-- SOURCE INFORMATION follows --

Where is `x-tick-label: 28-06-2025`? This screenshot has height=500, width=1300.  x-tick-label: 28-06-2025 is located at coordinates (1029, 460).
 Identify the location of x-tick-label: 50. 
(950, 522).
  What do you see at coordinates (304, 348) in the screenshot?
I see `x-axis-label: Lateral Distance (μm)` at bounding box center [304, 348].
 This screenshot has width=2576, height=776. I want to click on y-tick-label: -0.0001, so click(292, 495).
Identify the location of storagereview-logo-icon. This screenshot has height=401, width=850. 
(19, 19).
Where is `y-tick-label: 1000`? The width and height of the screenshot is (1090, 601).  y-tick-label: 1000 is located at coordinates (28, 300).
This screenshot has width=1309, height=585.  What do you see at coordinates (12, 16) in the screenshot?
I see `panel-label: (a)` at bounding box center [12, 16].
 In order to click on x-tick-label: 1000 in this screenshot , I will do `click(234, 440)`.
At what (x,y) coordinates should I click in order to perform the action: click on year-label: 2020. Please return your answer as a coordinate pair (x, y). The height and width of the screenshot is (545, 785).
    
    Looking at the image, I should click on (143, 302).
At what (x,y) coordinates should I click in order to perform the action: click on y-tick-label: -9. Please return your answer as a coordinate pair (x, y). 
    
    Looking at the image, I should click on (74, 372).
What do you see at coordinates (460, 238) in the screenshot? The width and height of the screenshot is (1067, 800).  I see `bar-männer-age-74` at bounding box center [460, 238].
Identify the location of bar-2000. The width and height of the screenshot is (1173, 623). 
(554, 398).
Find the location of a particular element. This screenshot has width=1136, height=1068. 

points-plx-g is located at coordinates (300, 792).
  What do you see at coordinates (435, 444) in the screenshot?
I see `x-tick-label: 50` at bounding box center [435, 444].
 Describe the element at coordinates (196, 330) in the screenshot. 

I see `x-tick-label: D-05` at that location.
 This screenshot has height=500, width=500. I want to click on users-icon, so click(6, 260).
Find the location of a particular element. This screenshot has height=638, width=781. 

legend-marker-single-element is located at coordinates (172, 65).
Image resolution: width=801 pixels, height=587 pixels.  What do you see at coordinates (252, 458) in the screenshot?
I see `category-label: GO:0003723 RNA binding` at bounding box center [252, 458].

-- SOURCE INFORMATION concluded --

Copy the whole listing above word for word, from the first line to the last.

Where is `x-tick-label: 28-06-2025`? This screenshot has height=500, width=1300.  x-tick-label: 28-06-2025 is located at coordinates (1029, 460).
 Identify the location of x-tick-label: 50. 
(950, 522).
  What do you see at coordinates (304, 348) in the screenshot?
I see `x-axis-label: Lateral Distance (μm)` at bounding box center [304, 348].
 This screenshot has width=2576, height=776. I want to click on y-tick-label: -0.0001, so click(292, 495).
Identify the location of storagereview-logo-icon. This screenshot has height=401, width=850. 
(19, 19).
Where is `y-tick-label: 1000`? The width and height of the screenshot is (1090, 601).  y-tick-label: 1000 is located at coordinates (28, 300).
This screenshot has width=1309, height=585.  What do you see at coordinates (12, 16) in the screenshot?
I see `panel-label: (a)` at bounding box center [12, 16].
 In order to click on x-tick-label: 1000 in this screenshot , I will do `click(234, 440)`.
At what (x,y) coordinates should I click in order to perform the action: click on year-label: 2020. Please return your answer as a coordinate pair (x, y). The height and width of the screenshot is (545, 785).
    
    Looking at the image, I should click on (143, 302).
At what (x,y) coordinates should I click in order to perform the action: click on y-tick-label: -9. Please return your answer as a coordinate pair (x, y). 
    
    Looking at the image, I should click on (74, 372).
What do you see at coordinates (460, 238) in the screenshot? The width and height of the screenshot is (1067, 800).  I see `bar-männer-age-74` at bounding box center [460, 238].
Identify the location of bar-2000. The width and height of the screenshot is (1173, 623). 
(554, 398).
Find the location of a particular element. This screenshot has width=1136, height=1068. 

points-plx-g is located at coordinates (300, 792).
  What do you see at coordinates (435, 444) in the screenshot?
I see `x-tick-label: 50` at bounding box center [435, 444].
 Describe the element at coordinates (196, 330) in the screenshot. 

I see `x-tick-label: D-05` at that location.
 This screenshot has height=500, width=500. I want to click on users-icon, so click(6, 260).
Find the location of a particular element. This screenshot has height=638, width=781. 

legend-marker-single-element is located at coordinates (172, 65).
Image resolution: width=801 pixels, height=587 pixels.  What do you see at coordinates (252, 458) in the screenshot?
I see `category-label: GO:0003723 RNA binding` at bounding box center [252, 458].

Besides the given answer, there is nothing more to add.